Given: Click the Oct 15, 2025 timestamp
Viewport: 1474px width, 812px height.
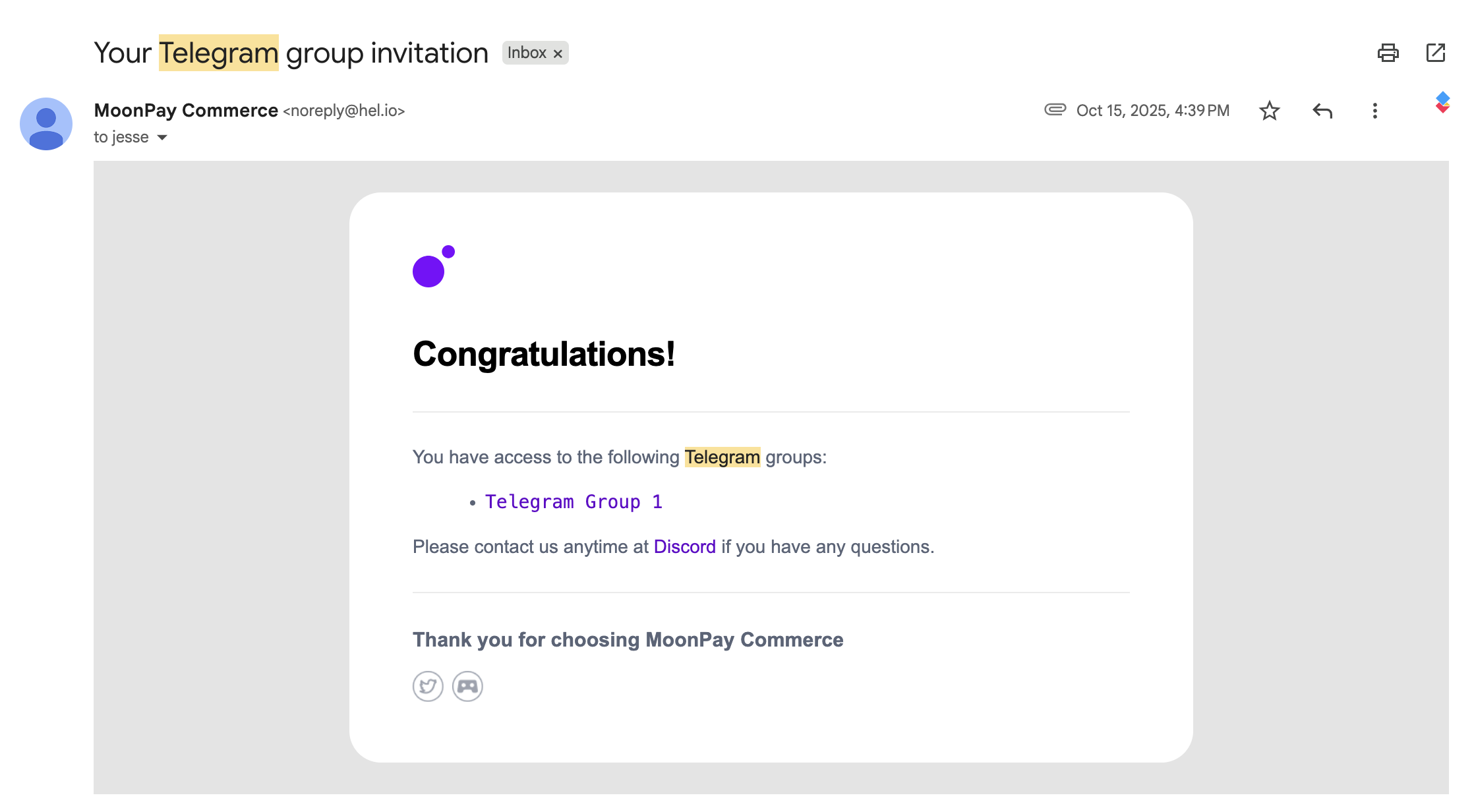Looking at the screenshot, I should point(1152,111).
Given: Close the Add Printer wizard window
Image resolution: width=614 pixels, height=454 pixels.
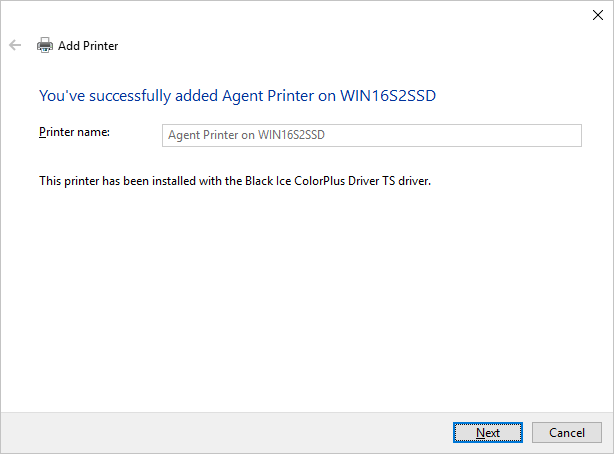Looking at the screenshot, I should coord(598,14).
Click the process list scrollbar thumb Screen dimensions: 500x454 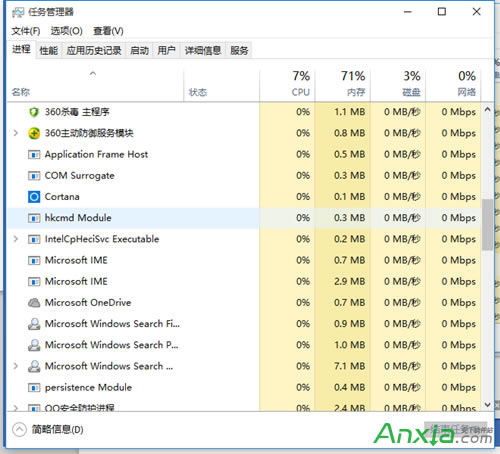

============

Activity
An exact copy of every entry, without pictures, should be your output.

Solution to the problem
Given: Click the Oct 15, 2025 timestamp
Viewport: 1474px width, 812px height.
Looking at the screenshot, I should point(1152,111).
Given: Close the Add Printer wizard window
Image resolution: width=614 pixels, height=454 pixels.
Looking at the screenshot, I should coord(598,14).
Click the process list scrollbar thumb Screen dimensions: 500x454 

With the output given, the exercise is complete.